[G.R. Nos. L-6025-26.  July 18, 1956.]

THE PEOPLE OF THE PHILIPPINES, PlaintiffAppellee, vs. AMADO V. HERNANDEZ, ET AL., DefendantsAppellants.


Amado V. Hernandez, et. al., were accused of the crime of rebellion with multiple murder, arsons and robberies. The prosecution maintained that Hernandez is charged with rebellion complexed with murders, arsons and robberies, for which the capital punishment may be imposed. The defense contends, among other things, that rebellion can not be complexed with murder, arson, or robbery. The lower court sentenced Hernandez merely to life imprisonment. A petition for bail was filed by Amado Hernandez on 28 December 1953, which was denied by a resolution of the Supreme Court dated 2 February 1954. A similar petition for bail was filed by Hernandez on 26 June 1954 and renewed on 22 December 1955.

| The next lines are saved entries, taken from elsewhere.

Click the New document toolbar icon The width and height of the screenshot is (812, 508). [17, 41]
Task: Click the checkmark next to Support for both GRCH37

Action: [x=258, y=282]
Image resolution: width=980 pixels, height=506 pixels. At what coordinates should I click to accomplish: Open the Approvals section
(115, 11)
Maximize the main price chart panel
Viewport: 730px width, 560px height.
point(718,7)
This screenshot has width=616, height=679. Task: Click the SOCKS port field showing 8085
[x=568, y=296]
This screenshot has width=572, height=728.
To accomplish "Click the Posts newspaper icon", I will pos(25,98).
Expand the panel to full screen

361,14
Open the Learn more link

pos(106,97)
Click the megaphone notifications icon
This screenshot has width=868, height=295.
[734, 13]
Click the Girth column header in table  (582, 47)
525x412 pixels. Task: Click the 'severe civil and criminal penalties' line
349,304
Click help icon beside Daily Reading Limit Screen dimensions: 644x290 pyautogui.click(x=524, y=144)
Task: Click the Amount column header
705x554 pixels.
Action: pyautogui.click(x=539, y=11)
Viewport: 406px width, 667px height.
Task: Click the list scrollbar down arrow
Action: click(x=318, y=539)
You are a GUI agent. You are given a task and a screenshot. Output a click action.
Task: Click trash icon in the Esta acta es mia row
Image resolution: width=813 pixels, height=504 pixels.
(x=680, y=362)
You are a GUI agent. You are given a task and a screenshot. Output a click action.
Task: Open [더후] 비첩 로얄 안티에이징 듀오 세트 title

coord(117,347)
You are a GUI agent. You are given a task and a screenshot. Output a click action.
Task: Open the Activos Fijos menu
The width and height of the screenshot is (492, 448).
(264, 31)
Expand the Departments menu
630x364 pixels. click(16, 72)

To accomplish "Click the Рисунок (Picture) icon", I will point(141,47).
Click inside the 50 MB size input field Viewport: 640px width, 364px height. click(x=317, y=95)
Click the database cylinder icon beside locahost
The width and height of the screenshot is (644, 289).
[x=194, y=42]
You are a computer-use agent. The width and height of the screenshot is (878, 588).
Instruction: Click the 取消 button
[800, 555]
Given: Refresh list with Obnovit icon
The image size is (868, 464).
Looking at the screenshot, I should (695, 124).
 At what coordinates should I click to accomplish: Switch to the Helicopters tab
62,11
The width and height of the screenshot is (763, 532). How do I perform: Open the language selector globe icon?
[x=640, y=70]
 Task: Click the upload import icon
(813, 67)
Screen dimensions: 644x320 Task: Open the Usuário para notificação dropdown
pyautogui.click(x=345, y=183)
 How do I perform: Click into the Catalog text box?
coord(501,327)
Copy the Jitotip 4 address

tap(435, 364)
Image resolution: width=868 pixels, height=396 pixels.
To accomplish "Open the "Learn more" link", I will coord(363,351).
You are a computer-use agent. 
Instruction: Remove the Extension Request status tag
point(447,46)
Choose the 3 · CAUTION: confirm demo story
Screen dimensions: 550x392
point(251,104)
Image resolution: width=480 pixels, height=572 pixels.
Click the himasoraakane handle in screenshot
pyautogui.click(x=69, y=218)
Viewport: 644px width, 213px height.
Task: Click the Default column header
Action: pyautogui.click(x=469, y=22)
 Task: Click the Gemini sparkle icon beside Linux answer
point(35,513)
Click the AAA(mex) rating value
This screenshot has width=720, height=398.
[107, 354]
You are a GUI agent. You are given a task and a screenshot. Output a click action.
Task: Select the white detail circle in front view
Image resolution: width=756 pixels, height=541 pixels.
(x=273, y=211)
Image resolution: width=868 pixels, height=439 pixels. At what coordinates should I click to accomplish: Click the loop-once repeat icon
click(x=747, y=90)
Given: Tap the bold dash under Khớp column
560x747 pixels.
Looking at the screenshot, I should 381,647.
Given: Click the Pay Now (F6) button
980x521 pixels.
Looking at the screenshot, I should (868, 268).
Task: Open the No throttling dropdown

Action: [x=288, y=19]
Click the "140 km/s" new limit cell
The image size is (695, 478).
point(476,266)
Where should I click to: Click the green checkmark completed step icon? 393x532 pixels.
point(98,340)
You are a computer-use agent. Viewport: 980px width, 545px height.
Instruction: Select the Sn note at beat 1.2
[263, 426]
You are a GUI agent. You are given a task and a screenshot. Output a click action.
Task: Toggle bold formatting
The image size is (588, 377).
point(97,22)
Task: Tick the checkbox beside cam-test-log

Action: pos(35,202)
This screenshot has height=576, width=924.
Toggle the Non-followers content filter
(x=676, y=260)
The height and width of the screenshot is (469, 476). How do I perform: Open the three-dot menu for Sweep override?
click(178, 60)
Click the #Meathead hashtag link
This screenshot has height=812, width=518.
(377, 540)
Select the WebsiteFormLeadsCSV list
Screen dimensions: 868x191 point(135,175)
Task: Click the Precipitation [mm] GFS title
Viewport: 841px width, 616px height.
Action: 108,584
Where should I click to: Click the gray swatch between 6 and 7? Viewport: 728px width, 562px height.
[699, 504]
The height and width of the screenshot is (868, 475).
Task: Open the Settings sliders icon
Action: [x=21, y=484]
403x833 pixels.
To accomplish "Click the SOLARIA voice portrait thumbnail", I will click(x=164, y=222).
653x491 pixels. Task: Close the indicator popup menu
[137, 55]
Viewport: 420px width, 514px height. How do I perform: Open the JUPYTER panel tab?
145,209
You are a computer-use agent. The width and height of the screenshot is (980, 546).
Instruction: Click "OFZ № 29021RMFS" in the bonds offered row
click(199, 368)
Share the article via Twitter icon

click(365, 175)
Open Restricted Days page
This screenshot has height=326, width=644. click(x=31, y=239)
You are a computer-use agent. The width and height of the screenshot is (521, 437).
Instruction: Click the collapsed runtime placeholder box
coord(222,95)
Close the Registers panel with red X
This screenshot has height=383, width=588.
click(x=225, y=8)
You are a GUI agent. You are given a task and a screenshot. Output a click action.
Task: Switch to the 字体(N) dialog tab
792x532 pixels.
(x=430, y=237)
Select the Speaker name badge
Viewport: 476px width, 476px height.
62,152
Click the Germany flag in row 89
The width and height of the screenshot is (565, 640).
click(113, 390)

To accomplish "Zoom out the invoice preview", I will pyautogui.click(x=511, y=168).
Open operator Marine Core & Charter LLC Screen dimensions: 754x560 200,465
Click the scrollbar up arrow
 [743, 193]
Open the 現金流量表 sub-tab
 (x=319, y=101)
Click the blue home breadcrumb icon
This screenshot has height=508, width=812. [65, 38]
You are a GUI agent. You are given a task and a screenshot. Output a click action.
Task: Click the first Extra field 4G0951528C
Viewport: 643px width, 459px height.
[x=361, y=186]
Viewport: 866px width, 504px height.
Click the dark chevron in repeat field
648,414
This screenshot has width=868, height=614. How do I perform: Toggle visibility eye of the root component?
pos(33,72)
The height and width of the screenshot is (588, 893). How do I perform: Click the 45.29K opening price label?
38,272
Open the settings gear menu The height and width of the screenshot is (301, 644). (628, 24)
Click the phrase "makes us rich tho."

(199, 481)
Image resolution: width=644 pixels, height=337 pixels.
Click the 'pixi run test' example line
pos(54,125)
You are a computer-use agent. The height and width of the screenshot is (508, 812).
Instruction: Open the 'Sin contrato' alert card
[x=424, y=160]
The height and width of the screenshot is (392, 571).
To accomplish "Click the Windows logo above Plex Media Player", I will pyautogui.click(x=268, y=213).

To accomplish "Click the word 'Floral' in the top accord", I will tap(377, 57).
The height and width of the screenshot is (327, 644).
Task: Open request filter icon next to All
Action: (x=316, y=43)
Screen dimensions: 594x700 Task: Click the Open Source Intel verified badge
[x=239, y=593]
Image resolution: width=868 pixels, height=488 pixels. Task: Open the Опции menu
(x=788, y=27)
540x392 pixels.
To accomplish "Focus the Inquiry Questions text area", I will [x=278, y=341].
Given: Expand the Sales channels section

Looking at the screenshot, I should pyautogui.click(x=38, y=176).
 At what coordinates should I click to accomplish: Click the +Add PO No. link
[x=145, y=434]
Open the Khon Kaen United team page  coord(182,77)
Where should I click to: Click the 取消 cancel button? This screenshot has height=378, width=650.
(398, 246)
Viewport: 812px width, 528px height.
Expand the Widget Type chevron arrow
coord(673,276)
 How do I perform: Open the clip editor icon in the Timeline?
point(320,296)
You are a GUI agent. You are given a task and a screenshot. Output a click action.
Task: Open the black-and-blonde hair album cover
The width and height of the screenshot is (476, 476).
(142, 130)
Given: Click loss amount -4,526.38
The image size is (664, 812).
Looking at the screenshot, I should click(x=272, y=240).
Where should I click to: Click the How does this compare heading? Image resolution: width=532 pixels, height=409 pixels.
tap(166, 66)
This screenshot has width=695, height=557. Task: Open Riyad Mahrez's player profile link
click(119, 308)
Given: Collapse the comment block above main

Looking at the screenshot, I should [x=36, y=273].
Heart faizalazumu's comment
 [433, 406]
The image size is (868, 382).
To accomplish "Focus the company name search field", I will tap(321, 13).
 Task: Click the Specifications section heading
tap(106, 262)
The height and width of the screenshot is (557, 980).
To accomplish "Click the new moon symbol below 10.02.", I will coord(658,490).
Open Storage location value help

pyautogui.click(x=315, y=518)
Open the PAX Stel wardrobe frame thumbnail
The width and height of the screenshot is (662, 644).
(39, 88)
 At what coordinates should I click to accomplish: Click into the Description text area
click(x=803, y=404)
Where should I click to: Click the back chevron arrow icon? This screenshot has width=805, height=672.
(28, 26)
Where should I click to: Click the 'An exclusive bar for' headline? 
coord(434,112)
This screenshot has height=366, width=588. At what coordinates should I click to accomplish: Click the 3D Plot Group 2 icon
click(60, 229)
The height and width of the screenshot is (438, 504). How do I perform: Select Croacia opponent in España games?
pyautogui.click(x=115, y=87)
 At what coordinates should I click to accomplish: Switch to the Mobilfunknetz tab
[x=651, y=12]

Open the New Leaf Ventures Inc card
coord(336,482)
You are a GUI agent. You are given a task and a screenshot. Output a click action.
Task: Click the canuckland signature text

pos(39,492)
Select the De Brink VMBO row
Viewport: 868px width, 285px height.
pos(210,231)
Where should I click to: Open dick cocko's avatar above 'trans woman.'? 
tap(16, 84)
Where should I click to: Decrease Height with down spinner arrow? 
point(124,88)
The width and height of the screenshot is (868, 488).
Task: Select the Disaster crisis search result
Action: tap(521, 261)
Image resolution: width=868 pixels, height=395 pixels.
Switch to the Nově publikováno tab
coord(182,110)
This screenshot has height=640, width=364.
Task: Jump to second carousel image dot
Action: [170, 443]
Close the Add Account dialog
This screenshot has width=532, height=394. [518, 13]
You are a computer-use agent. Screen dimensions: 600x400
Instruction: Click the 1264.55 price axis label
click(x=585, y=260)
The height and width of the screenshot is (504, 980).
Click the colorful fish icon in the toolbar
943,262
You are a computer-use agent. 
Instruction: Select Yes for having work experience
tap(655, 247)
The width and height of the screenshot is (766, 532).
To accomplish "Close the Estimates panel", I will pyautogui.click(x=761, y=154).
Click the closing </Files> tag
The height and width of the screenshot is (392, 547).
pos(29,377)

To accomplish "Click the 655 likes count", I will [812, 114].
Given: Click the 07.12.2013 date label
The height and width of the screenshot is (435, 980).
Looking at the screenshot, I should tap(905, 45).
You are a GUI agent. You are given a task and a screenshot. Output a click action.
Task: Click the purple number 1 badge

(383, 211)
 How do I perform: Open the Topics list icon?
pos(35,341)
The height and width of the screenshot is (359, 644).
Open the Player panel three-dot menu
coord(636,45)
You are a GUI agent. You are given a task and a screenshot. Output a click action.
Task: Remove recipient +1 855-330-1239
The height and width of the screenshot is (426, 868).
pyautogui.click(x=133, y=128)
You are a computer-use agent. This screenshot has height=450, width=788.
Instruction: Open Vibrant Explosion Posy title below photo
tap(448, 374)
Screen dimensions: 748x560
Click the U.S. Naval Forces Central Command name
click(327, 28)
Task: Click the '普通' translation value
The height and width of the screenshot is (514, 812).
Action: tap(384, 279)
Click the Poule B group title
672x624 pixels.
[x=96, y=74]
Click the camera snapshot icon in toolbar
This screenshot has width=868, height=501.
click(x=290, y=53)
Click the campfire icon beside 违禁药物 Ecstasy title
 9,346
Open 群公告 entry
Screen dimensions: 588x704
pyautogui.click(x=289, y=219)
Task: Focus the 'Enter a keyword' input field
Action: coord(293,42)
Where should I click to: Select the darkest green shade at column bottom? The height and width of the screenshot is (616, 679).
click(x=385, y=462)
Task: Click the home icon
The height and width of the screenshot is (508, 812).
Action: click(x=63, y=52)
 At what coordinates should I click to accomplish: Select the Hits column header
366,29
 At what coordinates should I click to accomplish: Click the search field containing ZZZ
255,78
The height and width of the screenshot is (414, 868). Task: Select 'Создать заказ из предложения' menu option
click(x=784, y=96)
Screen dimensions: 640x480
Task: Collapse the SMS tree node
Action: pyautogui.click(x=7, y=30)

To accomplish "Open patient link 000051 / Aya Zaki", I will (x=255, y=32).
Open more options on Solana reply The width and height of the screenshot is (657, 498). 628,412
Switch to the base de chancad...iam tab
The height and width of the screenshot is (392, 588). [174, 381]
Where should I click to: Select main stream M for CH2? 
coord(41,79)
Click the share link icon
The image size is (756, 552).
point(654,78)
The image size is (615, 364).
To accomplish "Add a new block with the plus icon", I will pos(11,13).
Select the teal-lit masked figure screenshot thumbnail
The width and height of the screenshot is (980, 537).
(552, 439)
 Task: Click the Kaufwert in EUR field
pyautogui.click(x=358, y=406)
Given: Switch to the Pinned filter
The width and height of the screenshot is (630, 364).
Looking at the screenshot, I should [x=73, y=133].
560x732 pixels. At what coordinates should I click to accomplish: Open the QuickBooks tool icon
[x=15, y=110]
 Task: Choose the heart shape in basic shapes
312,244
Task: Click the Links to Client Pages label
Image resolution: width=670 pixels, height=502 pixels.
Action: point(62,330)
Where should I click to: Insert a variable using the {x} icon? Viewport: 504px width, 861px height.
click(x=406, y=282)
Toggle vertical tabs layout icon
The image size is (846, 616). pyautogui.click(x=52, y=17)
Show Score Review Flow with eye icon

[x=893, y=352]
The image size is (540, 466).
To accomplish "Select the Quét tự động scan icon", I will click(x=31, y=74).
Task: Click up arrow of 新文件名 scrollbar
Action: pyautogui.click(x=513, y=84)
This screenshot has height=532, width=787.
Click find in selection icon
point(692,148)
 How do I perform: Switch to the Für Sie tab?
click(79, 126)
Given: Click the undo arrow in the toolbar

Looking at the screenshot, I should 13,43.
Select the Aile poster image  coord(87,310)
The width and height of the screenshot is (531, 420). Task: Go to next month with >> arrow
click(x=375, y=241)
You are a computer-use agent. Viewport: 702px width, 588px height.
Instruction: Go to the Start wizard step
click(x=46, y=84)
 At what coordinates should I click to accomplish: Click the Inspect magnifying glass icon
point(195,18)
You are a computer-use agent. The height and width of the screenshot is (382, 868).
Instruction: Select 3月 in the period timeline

Whether or not equal protection was observed in the administration of justice?


Inasmuch as the acts specified in Article 135 of the Revised Penal Code constitute one single crime, it follows necessarily that said acts offer no occasion for the application of Article 48, which requires therefor the commission of, at least, two crimes. Hence, the Supreme court has never in the past convicted any person of the “complex crime of rebellion with murder”. What is more, it appears that in every one of the cases of rebellion published in the Philippine Reports (US vs. Lagnason, 3 Phil. 472; US vs. Baldello, 3 Phil. 509, US vs. Ayala, 6 Phil. 151; League vs. People, 73 Phil. 155), the defendants therein were convicted of simple rebellion, although they had killed several persons, sometimes peace officers.

The law punishing rebellion (Article 135, Revised Penal Code) specifically mentions the act of engaging in war and committing serious violence among its essential elements, thus clearly indicating that everything done in the prosecution of said war, as a means necessary therefor, is embraced therein.

National, as well as international, laws and jurisprudence overwhelmingly favor the proposition that common crimes, perpetrated in furtherance of a political offense, are divested of their character as “common” offenses and assume the political complexion of the main crime of which they are mere ingredients, and, consequently, cannot be punished separately from the principal offense, or complexed with the same, to justify the imposition of a graver penalty. The policy of our statutes on rebellion is to consider all acts committed in furtherance thereof as constituting only one crime, punishable with one single penalty.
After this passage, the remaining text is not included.